Two Surrey Civic Coalition (SCC) members on the Surrey Board of Education have quit the party to join a coalition of trustees, which will now consist of members from a broad political spectrum.

SCC members Laurie Larsen and Terry Allen quit the left-leaning slate Wednesday to join with free-enterprise members of the board and form a coalition called Surrey First Education.

The name and the concept are extremely similar to Mayor Dianne Watts' Surrey First team, which is made up of labour members – such as Barinder Rasode and Judy Villeneuve – as well as a host of centre and right-leaning members.

Larsen, also the president of the Canadian Union of Public Employees local 402 (which represents City of Surrey workers), said the decision was difficult at first.

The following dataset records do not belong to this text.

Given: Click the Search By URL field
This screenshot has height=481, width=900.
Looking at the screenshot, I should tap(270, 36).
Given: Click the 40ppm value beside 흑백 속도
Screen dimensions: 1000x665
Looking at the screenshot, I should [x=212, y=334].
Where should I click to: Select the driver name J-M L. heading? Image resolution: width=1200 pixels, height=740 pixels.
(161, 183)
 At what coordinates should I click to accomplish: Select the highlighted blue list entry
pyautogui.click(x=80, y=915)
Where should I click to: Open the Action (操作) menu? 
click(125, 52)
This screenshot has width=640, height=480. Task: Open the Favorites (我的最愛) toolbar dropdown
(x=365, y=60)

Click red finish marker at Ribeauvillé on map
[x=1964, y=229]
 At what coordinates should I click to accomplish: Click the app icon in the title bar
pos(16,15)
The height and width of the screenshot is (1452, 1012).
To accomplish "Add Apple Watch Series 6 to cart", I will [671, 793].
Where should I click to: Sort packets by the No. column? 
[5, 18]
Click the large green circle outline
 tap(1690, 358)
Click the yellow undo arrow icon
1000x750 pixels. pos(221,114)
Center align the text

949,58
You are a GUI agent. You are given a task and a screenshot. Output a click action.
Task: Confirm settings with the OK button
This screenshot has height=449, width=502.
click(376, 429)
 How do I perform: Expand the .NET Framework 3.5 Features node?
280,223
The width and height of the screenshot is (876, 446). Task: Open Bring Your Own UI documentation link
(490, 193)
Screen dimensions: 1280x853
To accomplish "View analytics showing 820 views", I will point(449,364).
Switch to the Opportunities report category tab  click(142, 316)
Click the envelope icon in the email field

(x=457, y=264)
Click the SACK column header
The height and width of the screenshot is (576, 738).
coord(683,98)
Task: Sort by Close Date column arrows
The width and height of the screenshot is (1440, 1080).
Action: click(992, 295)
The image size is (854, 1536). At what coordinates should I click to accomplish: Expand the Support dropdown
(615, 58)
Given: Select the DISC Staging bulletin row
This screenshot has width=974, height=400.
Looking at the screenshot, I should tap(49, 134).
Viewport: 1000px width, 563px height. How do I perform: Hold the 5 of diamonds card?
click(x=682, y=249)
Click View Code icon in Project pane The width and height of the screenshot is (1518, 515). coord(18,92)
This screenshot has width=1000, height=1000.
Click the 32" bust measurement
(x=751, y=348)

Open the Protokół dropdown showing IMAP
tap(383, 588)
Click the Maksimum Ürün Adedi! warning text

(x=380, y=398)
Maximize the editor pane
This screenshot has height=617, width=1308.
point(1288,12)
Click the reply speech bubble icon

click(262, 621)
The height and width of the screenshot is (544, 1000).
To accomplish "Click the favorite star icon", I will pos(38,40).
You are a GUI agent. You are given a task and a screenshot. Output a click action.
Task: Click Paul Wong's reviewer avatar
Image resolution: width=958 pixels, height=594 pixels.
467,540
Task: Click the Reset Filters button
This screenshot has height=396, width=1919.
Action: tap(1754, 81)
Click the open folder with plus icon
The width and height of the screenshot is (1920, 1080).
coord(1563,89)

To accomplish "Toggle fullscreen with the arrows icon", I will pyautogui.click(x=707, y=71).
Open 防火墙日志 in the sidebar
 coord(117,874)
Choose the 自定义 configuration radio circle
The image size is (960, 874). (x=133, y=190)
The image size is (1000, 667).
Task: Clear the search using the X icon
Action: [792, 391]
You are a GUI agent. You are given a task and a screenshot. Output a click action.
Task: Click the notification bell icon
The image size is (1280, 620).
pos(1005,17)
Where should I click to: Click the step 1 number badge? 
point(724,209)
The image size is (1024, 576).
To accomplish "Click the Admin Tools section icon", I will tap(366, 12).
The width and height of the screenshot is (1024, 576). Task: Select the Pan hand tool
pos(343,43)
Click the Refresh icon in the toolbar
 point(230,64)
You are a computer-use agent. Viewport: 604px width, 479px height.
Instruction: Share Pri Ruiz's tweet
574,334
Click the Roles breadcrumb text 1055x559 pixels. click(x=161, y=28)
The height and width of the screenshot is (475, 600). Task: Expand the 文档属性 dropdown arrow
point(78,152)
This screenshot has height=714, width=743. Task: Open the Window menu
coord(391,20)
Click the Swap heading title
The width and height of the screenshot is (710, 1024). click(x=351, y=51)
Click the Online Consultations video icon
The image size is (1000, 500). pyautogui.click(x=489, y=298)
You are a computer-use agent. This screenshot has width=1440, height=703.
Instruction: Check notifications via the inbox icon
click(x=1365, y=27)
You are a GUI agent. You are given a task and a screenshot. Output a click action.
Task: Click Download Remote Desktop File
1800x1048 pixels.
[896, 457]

However, the more she thought of it, the more it felt right.

She remembers expecting partisan battles when first elected under the SCC banner in November 2008.

But that didn't happen.

She found some of the trustees who leaned to a different side of the political spectrum were extremely helpful.

"We just came together and decided we really do work well together," Larsen said Wednesday. "Terry (Allen) and I decided we really needed not to have a party influence on how we made decisions."

Larsen said while there wasn't politics in the boardroom, it still occurred at the executive level.

Sometimes, she said, the party indicates what "they feel you should or shouldn't be saying, and we'd just rather be free thinking."

Larsen and Allen join Trustees Shawn Wilson, Reni Masi and Pam Glass.

Wilson said the idea emphasizes what already occurs at the school board table.

"There's no backstabbing and knife-wielding at our board meetings," Wilson said.

SCC Trustee Ijaz Chatha was invited to join the group but declined.

Surrey Board of Eduation chairperson Laurae McNally will remain an independent representing White Rock.

The SCC is now reduced to Chatha on the board of education and Coun. Bob Bose on Surrey city council.

SCC president Stephanie Ryan called the departures a "betrayal of values" held within the party.

She said the two have now joined the "other side" which hasn't done anything for the abundance of portables in Surrey or pressuring the province for more funding.

"We think it's a mistake for them to join a team that hasn't gotten anything done for education in Surrey," Ryan said.